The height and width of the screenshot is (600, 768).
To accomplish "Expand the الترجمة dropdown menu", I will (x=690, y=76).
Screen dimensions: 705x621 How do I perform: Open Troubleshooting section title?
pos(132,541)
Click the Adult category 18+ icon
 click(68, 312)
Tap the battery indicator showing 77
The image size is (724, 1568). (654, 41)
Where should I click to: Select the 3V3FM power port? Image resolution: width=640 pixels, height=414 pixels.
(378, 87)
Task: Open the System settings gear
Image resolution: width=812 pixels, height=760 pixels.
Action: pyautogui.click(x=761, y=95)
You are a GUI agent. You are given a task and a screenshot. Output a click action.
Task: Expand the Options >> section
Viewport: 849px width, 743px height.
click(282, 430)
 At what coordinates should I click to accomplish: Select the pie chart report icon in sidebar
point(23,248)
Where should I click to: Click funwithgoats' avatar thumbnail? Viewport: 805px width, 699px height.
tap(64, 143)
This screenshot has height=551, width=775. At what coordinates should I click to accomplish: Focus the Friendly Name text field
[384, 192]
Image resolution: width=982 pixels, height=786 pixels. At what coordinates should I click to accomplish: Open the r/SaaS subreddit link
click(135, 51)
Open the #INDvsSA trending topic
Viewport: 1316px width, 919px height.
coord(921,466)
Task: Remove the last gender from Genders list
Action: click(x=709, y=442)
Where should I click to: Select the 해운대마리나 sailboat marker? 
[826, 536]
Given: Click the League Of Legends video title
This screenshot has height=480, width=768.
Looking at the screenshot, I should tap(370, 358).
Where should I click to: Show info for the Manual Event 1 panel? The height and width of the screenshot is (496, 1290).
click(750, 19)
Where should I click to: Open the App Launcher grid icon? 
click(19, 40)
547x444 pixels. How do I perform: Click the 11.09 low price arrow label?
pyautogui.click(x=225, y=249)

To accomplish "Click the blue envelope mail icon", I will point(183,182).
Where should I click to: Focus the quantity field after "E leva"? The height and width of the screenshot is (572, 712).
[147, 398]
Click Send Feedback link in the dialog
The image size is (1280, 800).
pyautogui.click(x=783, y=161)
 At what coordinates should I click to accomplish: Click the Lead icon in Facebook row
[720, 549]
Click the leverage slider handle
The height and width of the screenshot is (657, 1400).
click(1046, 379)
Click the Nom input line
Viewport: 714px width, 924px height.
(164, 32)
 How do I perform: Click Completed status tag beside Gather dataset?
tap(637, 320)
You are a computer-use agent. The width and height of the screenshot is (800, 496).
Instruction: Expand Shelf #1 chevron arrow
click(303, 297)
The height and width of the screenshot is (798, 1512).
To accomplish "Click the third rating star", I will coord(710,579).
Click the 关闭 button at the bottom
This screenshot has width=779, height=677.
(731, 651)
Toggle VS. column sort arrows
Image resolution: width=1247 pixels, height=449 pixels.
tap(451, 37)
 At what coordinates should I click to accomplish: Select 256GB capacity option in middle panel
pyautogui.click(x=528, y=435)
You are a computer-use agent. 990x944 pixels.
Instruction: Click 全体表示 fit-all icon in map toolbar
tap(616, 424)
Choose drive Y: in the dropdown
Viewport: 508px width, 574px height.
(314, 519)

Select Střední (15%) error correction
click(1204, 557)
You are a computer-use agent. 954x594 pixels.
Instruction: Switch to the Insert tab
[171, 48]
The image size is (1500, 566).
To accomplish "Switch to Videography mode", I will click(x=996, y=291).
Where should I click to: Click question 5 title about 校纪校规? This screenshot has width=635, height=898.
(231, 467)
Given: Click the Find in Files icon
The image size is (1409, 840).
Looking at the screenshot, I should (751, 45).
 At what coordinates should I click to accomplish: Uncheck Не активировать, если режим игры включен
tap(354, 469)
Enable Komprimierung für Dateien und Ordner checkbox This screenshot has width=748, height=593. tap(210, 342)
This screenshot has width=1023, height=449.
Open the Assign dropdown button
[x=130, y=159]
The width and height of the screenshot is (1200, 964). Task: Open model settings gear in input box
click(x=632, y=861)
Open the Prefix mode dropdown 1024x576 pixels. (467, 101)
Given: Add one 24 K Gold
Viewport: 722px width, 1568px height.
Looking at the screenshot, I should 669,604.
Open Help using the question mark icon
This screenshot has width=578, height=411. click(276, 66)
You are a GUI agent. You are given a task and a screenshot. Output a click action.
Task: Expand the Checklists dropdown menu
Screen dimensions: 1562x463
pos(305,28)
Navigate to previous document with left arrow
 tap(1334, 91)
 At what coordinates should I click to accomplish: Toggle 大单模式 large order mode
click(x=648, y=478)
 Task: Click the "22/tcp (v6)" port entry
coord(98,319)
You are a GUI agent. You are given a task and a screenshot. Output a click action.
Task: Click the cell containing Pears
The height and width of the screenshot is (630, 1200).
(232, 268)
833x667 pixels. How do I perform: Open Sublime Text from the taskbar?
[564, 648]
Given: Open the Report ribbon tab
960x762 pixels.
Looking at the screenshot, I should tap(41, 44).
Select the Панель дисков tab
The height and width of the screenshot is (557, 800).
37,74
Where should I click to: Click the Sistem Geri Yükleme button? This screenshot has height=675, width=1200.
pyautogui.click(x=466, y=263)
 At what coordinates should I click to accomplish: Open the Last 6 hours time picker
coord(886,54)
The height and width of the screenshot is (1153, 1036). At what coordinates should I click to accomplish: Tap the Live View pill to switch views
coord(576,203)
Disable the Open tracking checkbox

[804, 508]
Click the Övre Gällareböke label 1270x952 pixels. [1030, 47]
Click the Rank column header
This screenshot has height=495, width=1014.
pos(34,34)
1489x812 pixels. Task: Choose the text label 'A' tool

--------------------------------------------------

What the task asks >> How many lines above contain the word "pixels"? Reply with the count alone.

Solved problem >> 12